08.06.2014... vuelta de Minaya!!



Termino la semana tan en orden, que no imaginé sería así. La razón está muy clara: he pasado el fin de semana en Minaya, desconectado de todo lo mundano, arropado de familia, del campo, de mis rincones y mis libros. Todo lo necesario, sin preparar, para poder decir que la felicidad no requiere más que eso.

Llegué al viernes cargado de todo: de tensiones, de cansancios, de preocupaciones varias que no hacen más que cargarme de mal humor. Tomamos la mejor decisión, marcharnos esa misma tarde al pueblo. ¿Para qué esperar al sábado? Así dormíamos allí y amanecíamos cuando  apeteciese.
Así hicimos. Llegar a este pueblo mío, dar las buenas noches a mis padres y entrar a nuestra casa envueltos prácticamente en estrellas y esa media luna que nos miraba, fue suficiente para cambiar el estado mental.
Y efectivamente han sido un par de días increíbles. Ha coincidido, además, que mi hermana y primo Clemente también estuvieron por allí así que, aunque faltaban otros para un completo, no se puede pedir más. 


La felicidad casi siempre depende de nosotros. A veces renunciamos a ella con nuestro comportamiento como tantas veces no nos llega cuando la deseamos.

El sábado estrené el mobiliario del porche. Lo hice con un vino en compañía de mi padre, mi tío y mi primo. Un momento especial de esos que no se valoran y que no acostumbras a tener. Un momento íntimo familiar y generacional. Un momento importante. 

Tras ello una fantástica comida familiar cocinada por la mejor cocinera: mi madre. Es increíble lo bien que cocina esta mujer a la que quiero y de la que siempre estaré agradecido, no sólo por sus dotes culinarias. No podía faltar el café en el bar del pueblo que, en este día, también fue intenso. Me encontré a un amigo de la infancia, Ángel, y además del café terminaron por caer dos licores de los que luego me arrepentiría. Había quedado después para hacer una ruta running con Clemente.

Efectivamente. A las 18.15 h., como dos posesos deseosos de campo y sol, Clemente y yo nos dispusimos a hacer una de esas rutas minayeras que creo no olvidaremos.

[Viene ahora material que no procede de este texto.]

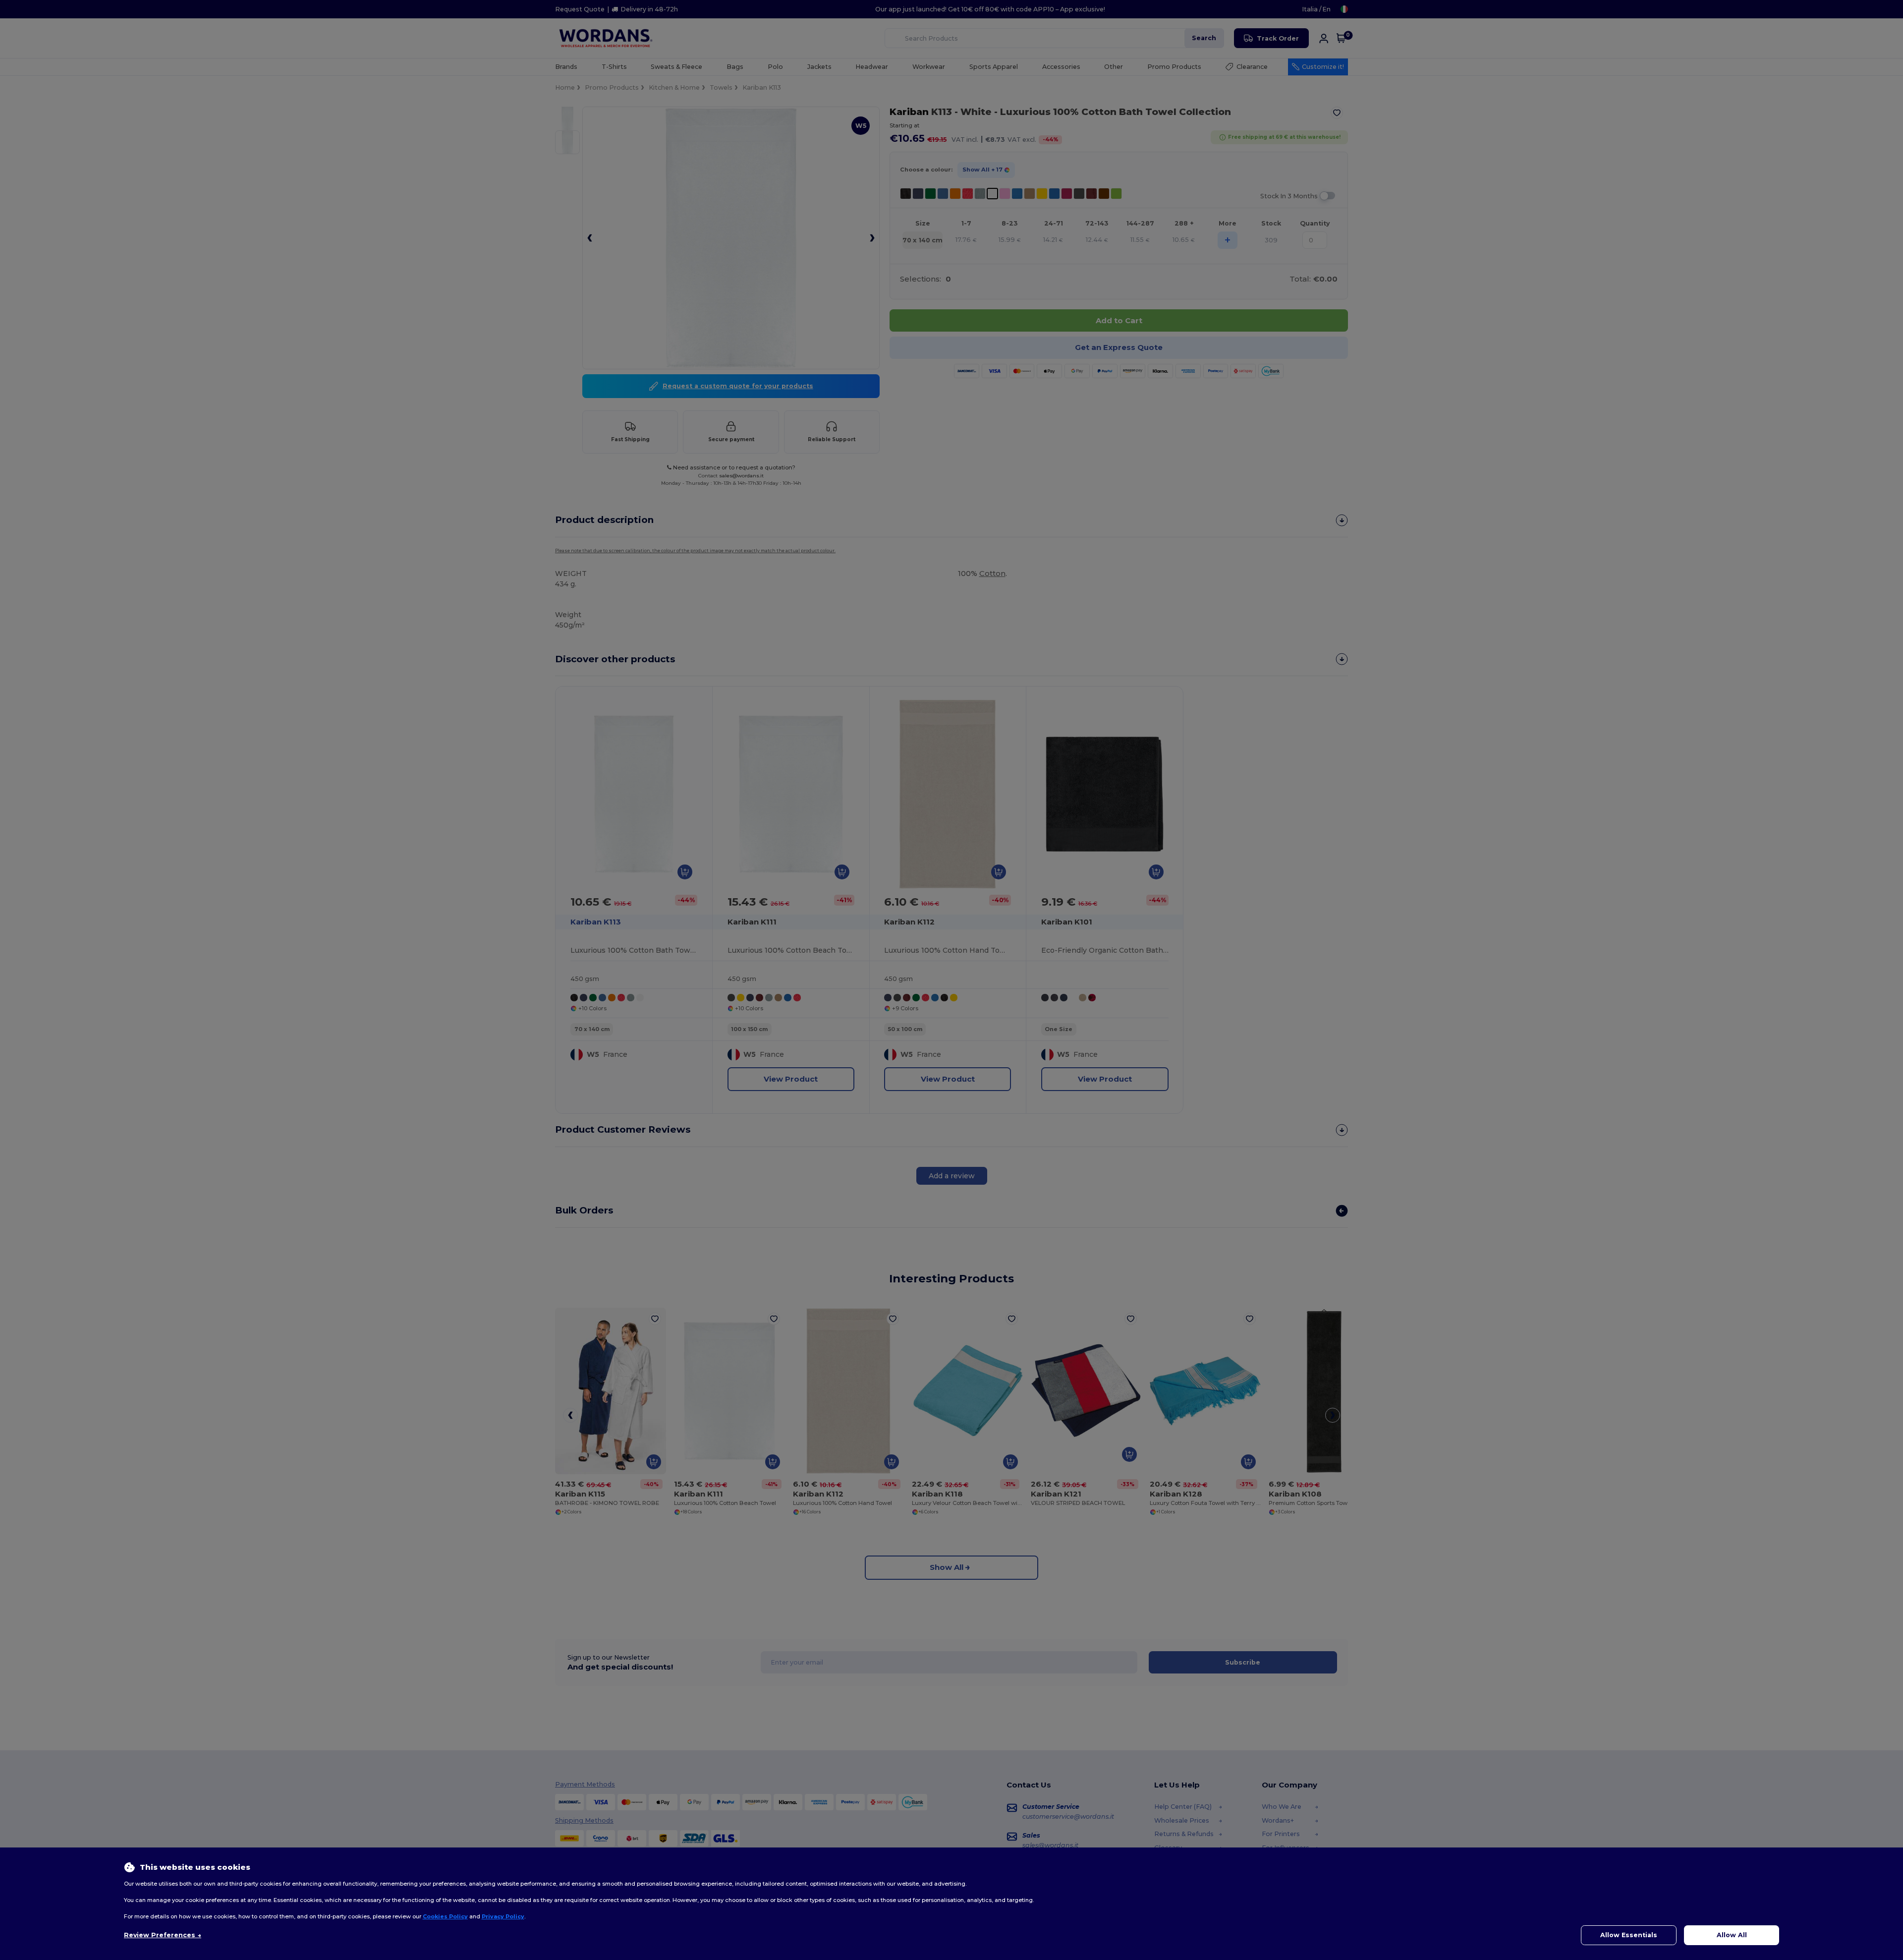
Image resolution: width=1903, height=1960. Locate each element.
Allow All (1732, 1935)
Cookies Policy (445, 1916)
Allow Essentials (1628, 1935)
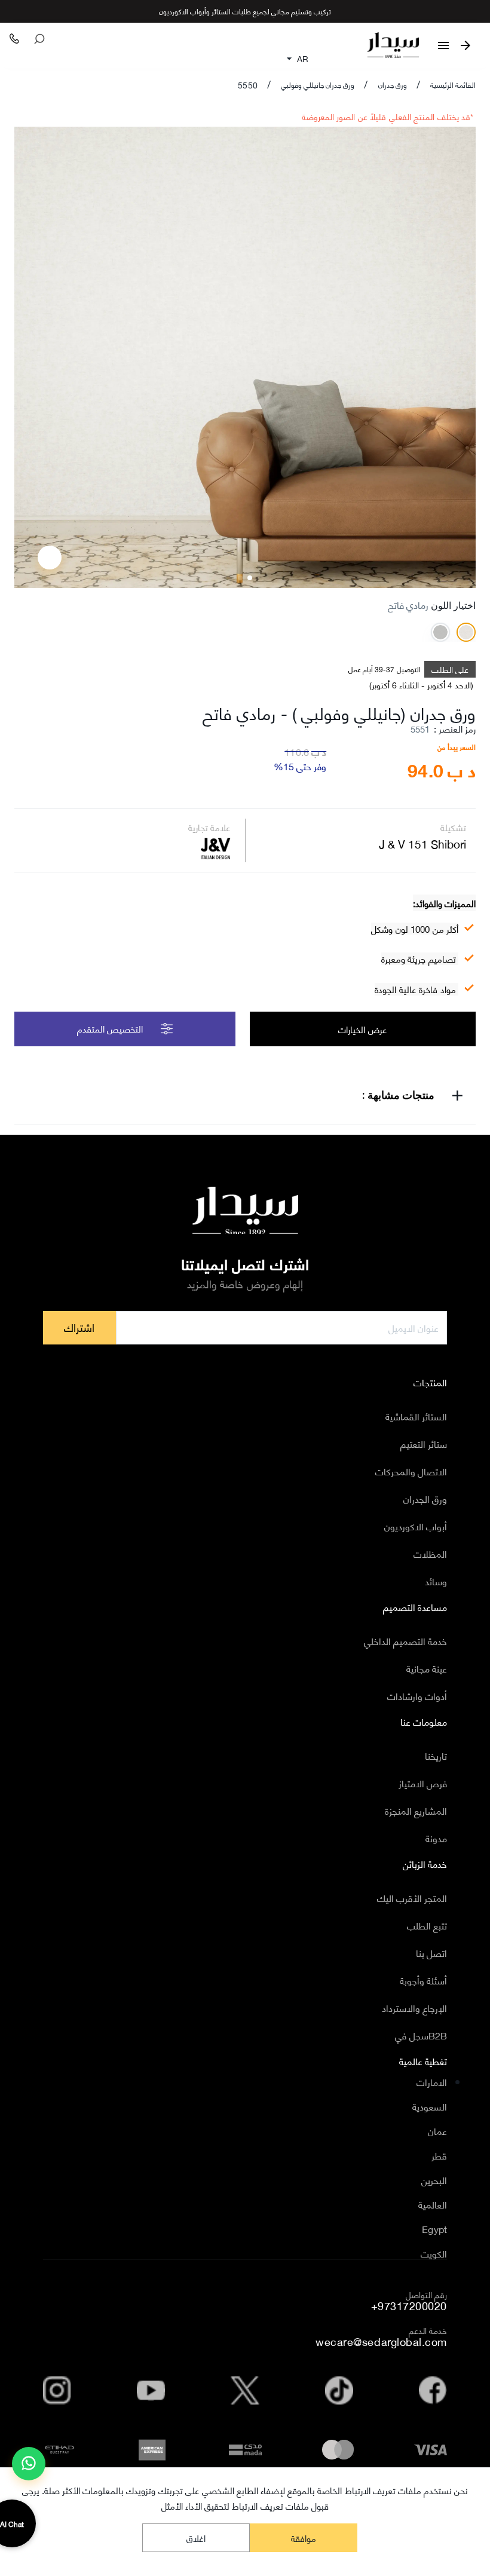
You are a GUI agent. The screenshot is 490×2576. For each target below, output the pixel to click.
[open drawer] (443, 45)
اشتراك (79, 1327)
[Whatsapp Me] (28, 2468)
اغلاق (196, 2537)
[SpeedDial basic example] (28, 2463)
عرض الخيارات (362, 1029)
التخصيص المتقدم (110, 1028)
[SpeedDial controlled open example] (50, 557)
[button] (245, 1097)
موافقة (303, 2537)
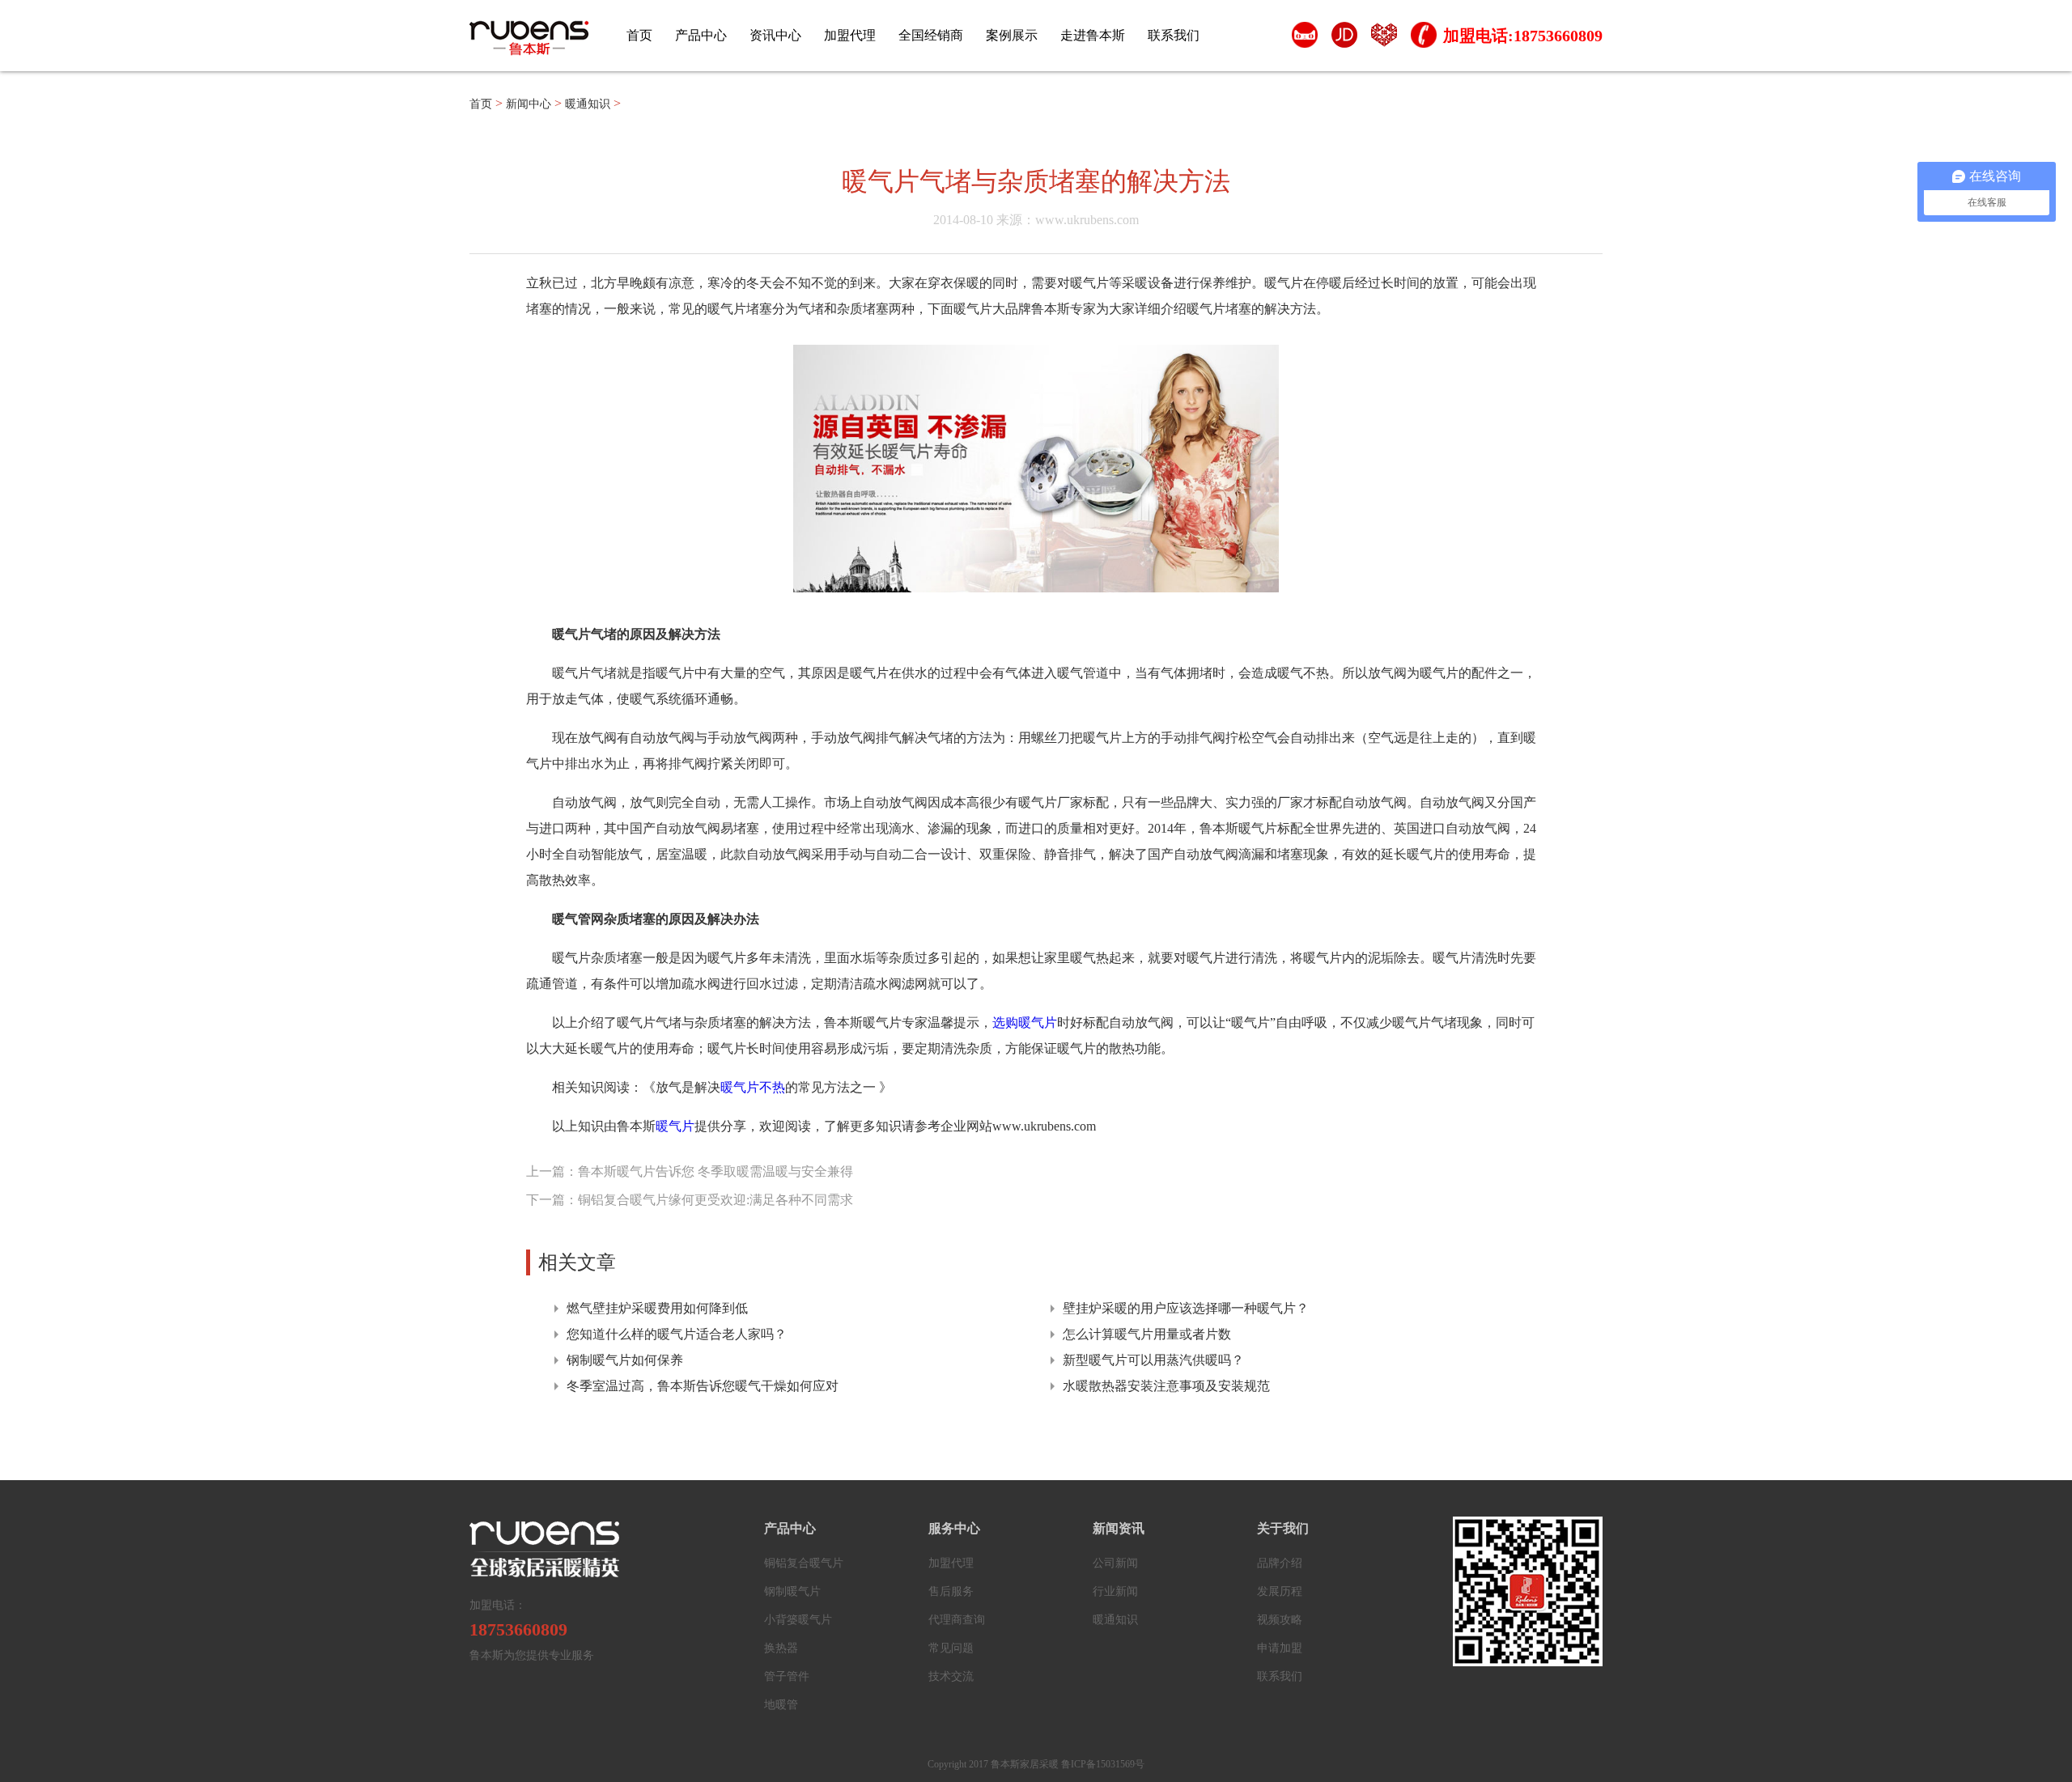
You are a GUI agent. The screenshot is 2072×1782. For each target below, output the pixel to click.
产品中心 (701, 35)
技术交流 (951, 1676)
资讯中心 (775, 35)
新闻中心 (528, 104)
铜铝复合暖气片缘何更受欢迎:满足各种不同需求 (715, 1200)
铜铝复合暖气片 (803, 1563)
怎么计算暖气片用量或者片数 (1147, 1334)
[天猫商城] (1304, 39)
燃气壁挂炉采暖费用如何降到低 (657, 1308)
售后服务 (951, 1591)
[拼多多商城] (1383, 39)
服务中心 (954, 1528)
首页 (639, 35)
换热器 (781, 1648)
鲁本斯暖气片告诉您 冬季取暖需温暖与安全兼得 (715, 1171)
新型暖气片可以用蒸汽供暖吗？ (1153, 1360)
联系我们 (1173, 35)
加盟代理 (850, 35)
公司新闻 (1115, 1563)
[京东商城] (1344, 39)
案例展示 (1012, 35)
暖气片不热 (752, 1087)
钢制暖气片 (792, 1591)
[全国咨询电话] (1423, 39)
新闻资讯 (1118, 1528)
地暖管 (781, 1705)
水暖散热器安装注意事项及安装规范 (1166, 1386)
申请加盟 (1279, 1648)
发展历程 (1279, 1591)
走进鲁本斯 (1092, 35)
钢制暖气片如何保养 (625, 1360)
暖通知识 (587, 104)
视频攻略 (1279, 1620)
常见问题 (951, 1648)
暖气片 (675, 1126)
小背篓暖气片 (798, 1620)
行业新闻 (1115, 1591)
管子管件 (786, 1676)
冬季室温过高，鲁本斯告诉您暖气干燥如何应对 (703, 1386)
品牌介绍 (1279, 1563)
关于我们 (1283, 1528)
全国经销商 (930, 35)
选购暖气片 (1024, 1022)
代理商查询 (956, 1620)
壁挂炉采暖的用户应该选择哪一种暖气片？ (1186, 1308)
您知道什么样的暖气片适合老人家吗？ (677, 1334)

Fue de lo más maravilloso del año; también de lo más esforzado. 
Nos adentramos por caminos en dirección a Casas de Gachas (Casas de Roldán) para coger después dirección a la finca de la Retamosa. El campo una maravilla, el sol fuerte y a cada zancada agradecía más a Dios momentos así. 
Llegamos hasta Casas de Peña, otra pedanía cercana (aparentemente) a Minaya. Son lugares que he recorrido de pequeño en bici o en coche. Nunca corriendo. De Casas de Peña ya nos dirigimos a la Estación de Minaya para subir por caminos otra vez hacia el pueblo. 
Creo que nos pasamos en kilómetros y esfuerzo. Finalmente salieron cerca de 18 km a un ritmo más propio de trail running, con un esfuerzo en algunos tramos brutal, terminando muertos -al menos yo-, pero especialmente felices.
Mereció la pena aunque en este instante, todavía tengo las piernas algo más que pesadas.
Se puede imaginar cualquiera que he dormido esta noche como un lirón y que aunque, como siempre, temprano, he despertado muy contento y orgulloso.

Sentado en el porche de mi casa de Minaya, contemplando como los pájaros bailan y cantan en ese escenario desnudo y azul que es el cielo, desde que despierto hasta que el naranja efervescente del sol se despide. Allí es como si la vida nos revelase su grandiosidad, su exagerada intención de hacernos sentir.


Hoy mientras leía los periódicos, temprano, en ese rincón, unas golondrinas han sobrevolado mi cabeza, jugando entre sí, planeando entre los arcos como si fueran a perpetrar un ataque aéreo. Estaban ajenas a mi presencia, les daba igual que yo, en ese momento, solo sintiera, nuevamente, agradecimiento y dicha.

Para despedirme me fui, esta mañana, a dar un paseo por el campo en bicicleta. Me acerqué otra vez a las olivas, ese pequeño terreno que todavía guarda mi padre con olivos. No es muy grande pero suficiente para esconder muchos recuerdos familiares. Que increíble son las tierras dónde uno encuentra sus raíces. Parece que te abrigan, que te arropan de la orfandad que puedes sentir en las grandes ciudades. 

Y ahora, ya en Getafe, en esta otra terraza, mientras recuerdo y escribo estas pocas líneas alborotadas para dejar en este cajón esos momentos de felicidad que me han acompañado para finalizar la semana. 

Sinceramente pienso que en el desorden estamos abocados al desorden de todo; en el orden, el equilibrio personal, mental, físico y espiritual, nos hacen sobrevivir hasta en lo peor.